I COMPLETELY agree with Sharon. When my dog had a rare form of spinal cancer, two separate vets in our town misdiagnosed it for months. We took him to an emergency vet and let them make their own assessment and INSTANTLY the vet knew what it was. He did further testing to be sure which affirmed the terrible diagnosis - but atleast we had answers. In my area, the vets at the e-vets are unmatched in their expertise. They've seen it all, whereas a lot of local, small vets don't have as much experience.


----------



## Mandy and Ellie (Oct 22, 2013)

marie73 said:


> Kind of makes me wonder why he had to be rehomed so desperately when you adopted him.
> 
> 
> 
> A responsible breeder would have kept him 12-16 weeks.


This is true... sadly hindsight is always 20/20. I am also scared for Meli... this is why it's so important to ensure good genetics before breeding. Sadly, some breeders (obviously, not 100% sure if this is true about Simba's breeder, but it does happen) just breed for money and nasty health issues show up in their lineage and the cats suffer...


----------



## Speechie (Dec 2, 2013)

Honey, my heart just sinks reading FIP ....
The best I can offer is experience and knowledge...I'm giving you a diagnostic flow chart link. It covers both wet and dry FIP diagnosis flow sheets, and it helped me to know what to ask for. http://xa.yimg.com/kq/groups/4947102/381511905/name/FIPdiagnosisflowchart.pdf
My intention is not to upset you, but to support you. I am praying that they are wrong! 

Teddy had wet FIP and it was obvious very quickly how distended his belly was becoming.  
Dry FIP is harder to diagnose, but I do think the Winn Feline Foundation has posted some recent advances in dry FIP treatment approaches. 

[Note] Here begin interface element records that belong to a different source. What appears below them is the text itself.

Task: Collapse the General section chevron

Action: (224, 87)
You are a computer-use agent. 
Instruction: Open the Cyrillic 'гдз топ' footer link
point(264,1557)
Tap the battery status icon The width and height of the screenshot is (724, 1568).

FIP is caused by the corona virus, and most cats never have the viral changes to FIP. Most cats get the corona virus, and never develop FIP. 

Please reach out to me if I can be of any help or support. I'm holding you and your kitties close in prayers and thoughts tonight....


----------



## Mochas Mommy (Dec 9, 2013)

Marie73.....Simba's breeder had already decided to get out of breeding for family health reasons and had fixed her male. When she went to spay the female, it was discovered she was pregnant. She thought she could handle the litter, but found circumstances changed amd she felt it was better to adopt out the kittens early as they were getting no socialization whatsoever and she had next to no time to care for the litter. We have had Simba for 16 months...I am sure if he had FIP then, it would have reared its ugly head a lot sooner.

Simba's report states that It is "strongly suggestive" of FIP.....I a, holding out hope this means it is not. He had the biopsy and they can use some Immunohistochemical stain to confirm in the "majority of cases". I have to hold out hope that it isn't FIPjust like it wasn't cancer. I still feel it is IBD or pancreatitis or even TF again. I have to be positive for him.

He actually gained weight today...a whole 40 grams....but that is better than he losses he was racking up. He came out of his room (by himself) and had a great play with his ball and ate and ate. He fought extra hard during medication time but wasn't as bad during SubQ fluids. 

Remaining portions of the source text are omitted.